Very much like the $5000 books on Amazon where the algorithms are anticipating flipping an existing listing. Congrats on winning this round! The next step might be interesting which would be to go back and re-purchase the Condo once the price corrects to the 'real' price and bank the difference.

I have read this article and the one before it and it sounds very much like some folks who fell in love with their own idea and got early feedback that it was "working", went all in and never checked to see if it was still working.

The lesson should have been, "When you perturb an emergent system, never assume that the current state is the new steady state."

The most interesting thing for me back when I was in college was a discussion on of the professors on feedback systems gave on LA's freeway systems. There are three major interconnected freeways, 405, 110, and 10 which at the time formed a triangle. Now there is the 105 which cuts off the tip so perhaps a smaller triangle. The professor shared a paper that tracked "brake waves" which were aggressive braking maneuvers that would "propagate" backwards on crowded freeways. The paper showed that at the right time of day, an aggressive braking on any of these three segments could result in your own braking wave to "lap around" and hit you again. Sort of a ringing of the system.

This sort of effect can be present in any system that isn't centrally organized but is instead a result of the interactions within the system. Buying and selling real estate is such a system, especially when you are a 'market maker' in that system.

There are a lot of papers on how HFT trading algorithms interfere (both constructively and destructively) with each other on wall street exchanges. Just interesting stuff in my opinion.


I knew about the brake wave back in 1980, as I could see it on I405 on my way home from work. Due to a curve in the highway, I could see about 3 miles ahead. The wave heading towards me was pretty obvious.

I found I could "break" the wave by letting a gap grow in front of me that would absorb the wave, and I wouldn't have to brake to a stop (and so my clutch would last longer).

It never occurred to me to write a paper about it :-)

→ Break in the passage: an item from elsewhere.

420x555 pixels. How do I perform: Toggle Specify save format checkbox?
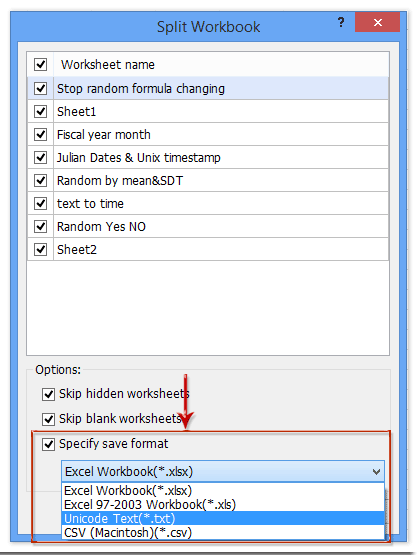coord(48,444)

>letting a gap grow in front of me

How do you prevent someone from just filling the gap? If it's large enough to absorb the wave, someone will fill it just out of spite.


That's what I thought too until I started practicing this. Probably 75% of the time no one comes into the lane. It takes some practice to find the correct gap size.

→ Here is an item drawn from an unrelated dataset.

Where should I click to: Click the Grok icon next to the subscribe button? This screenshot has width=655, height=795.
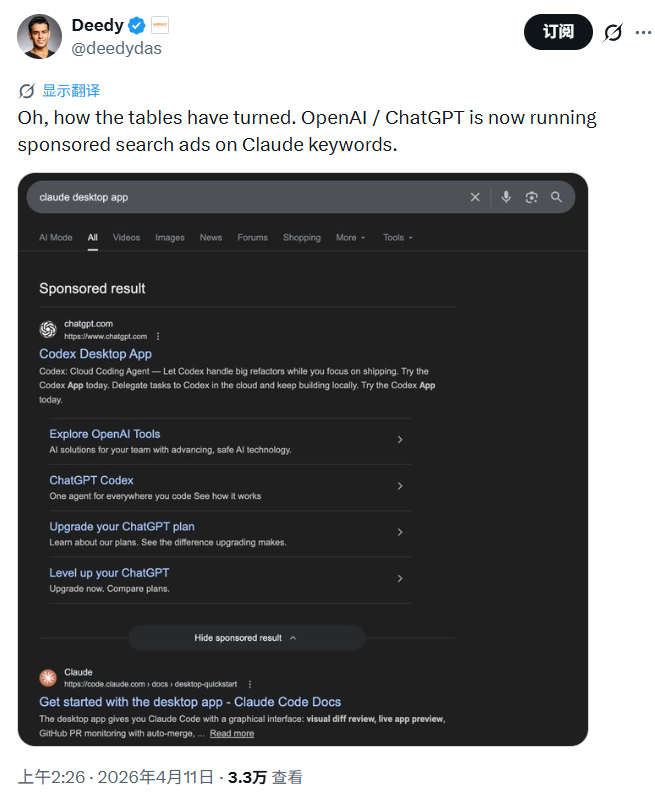pos(613,32)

Besides saving your clutch, you can do this type of brake-early maneuver at stoplights. Decelerating early and coasting at a lower speed means you don't have to stop and can increase your gas mileage significantly.


I do it for stop signs, too, so I only have to stop once. Especially if it is uphill.

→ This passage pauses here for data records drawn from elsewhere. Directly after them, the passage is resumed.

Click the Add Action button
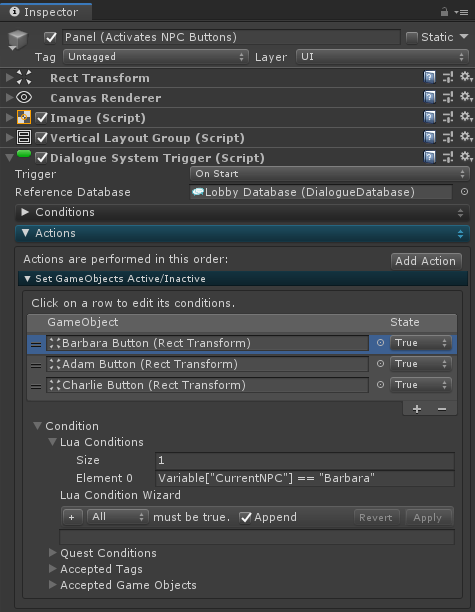 [426, 261]
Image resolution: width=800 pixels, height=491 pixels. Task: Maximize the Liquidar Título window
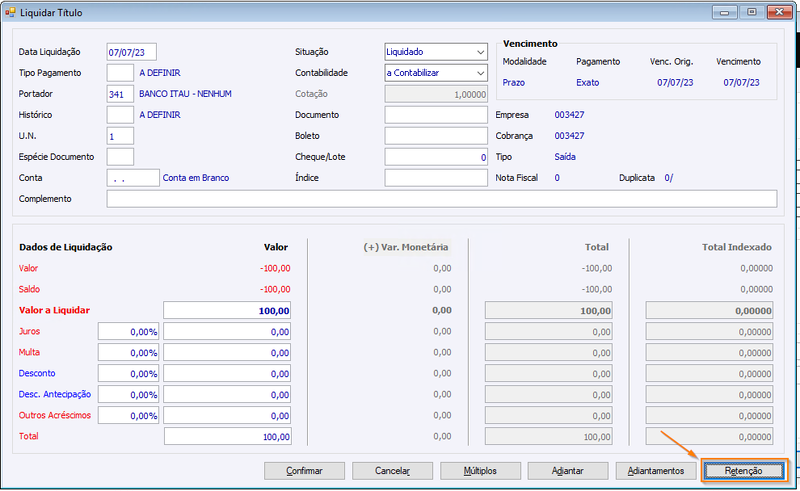coord(752,12)
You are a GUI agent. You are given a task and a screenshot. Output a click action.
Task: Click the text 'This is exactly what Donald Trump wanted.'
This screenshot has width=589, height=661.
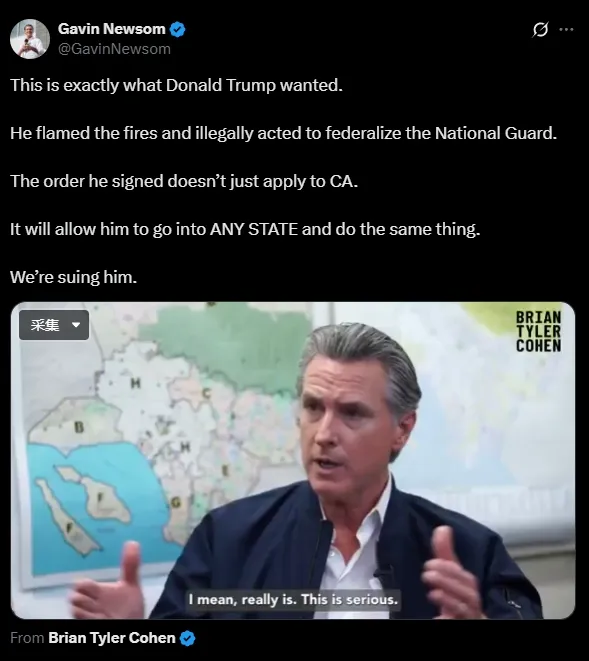[x=176, y=85]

I sometimes do what the gp said - let a gap grow in front of me if I'm in stop-and-drive traffic and get annoyed when someone selfishly rushes to fill the gap in front of me only to have to break 60 seconds later.

On further reflection, that's not necessarily selfishness, more that they don't understand what I am trying to do, but there's no way to communicate complex information car to car on a highway.


I started a job in Fresno in 2013, driving up from LA on Sunday and back down on Friday.

Bluetooth had started to become standard in all cars, and as I was working on a train project, the idea occurred that if we could link all the freeway cars in series, and treat it as one long train, then I would essentially just have to steer, and we all would avoid brake-waves.

One car only needs to be able to talk to the one car in front of and the one car behind itself.


Sometimes they would. But most of the time, they didn't.


A good example of why allowing for stress tolerance can make a system more efficient in the long run.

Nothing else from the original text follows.